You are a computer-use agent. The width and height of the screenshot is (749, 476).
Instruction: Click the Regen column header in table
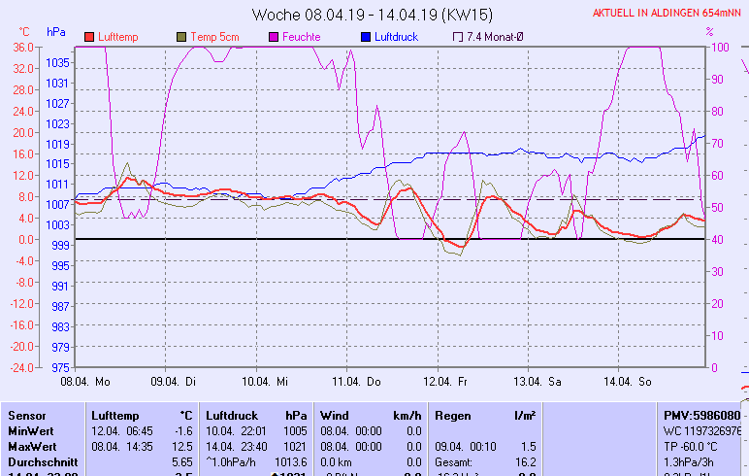(x=453, y=415)
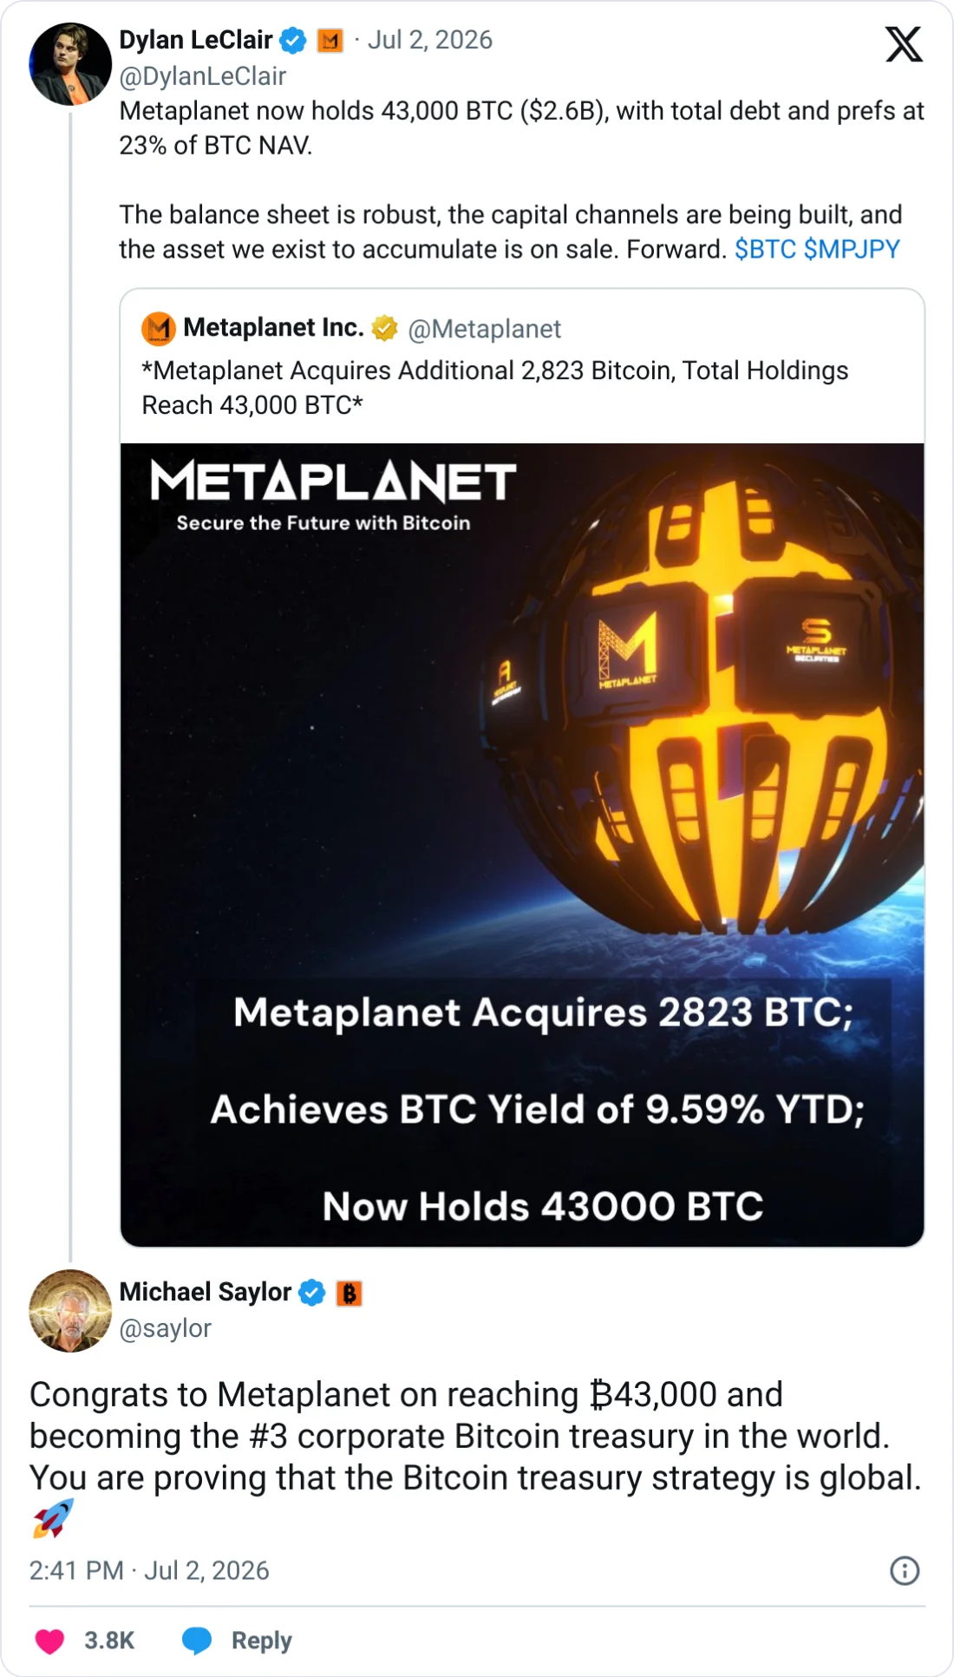Open Dylan LeClair's profile avatar
The image size is (954, 1677).
click(70, 64)
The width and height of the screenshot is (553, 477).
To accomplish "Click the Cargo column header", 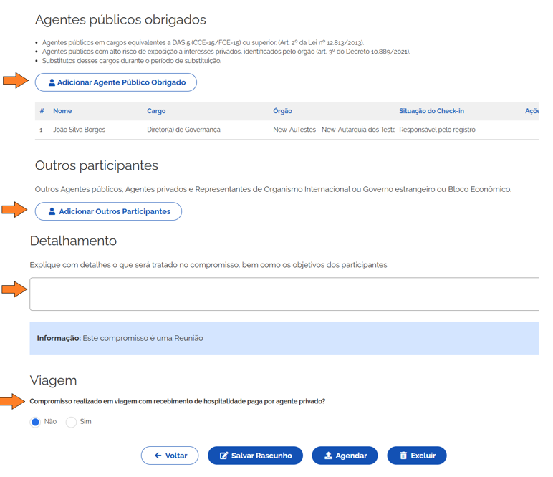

▬▬▬▬▬▬

-- Problem requirements --
Write out every line of the material above as a numbered list, skipping any blank lines and leaving the pictures out.

-- Full response --
1. You are a computer-use agent. The width and height of the screenshot is (749, 476).
2. Instruction: Click the Regen column header in table
3. (x=453, y=415)
4. Open Dylan LeClair's profile avatar
5. The image size is (954, 1677).
6. click(70, 64)
7. The width and height of the screenshot is (553, 477).
8. To accomplish "Click the Cargo column header", 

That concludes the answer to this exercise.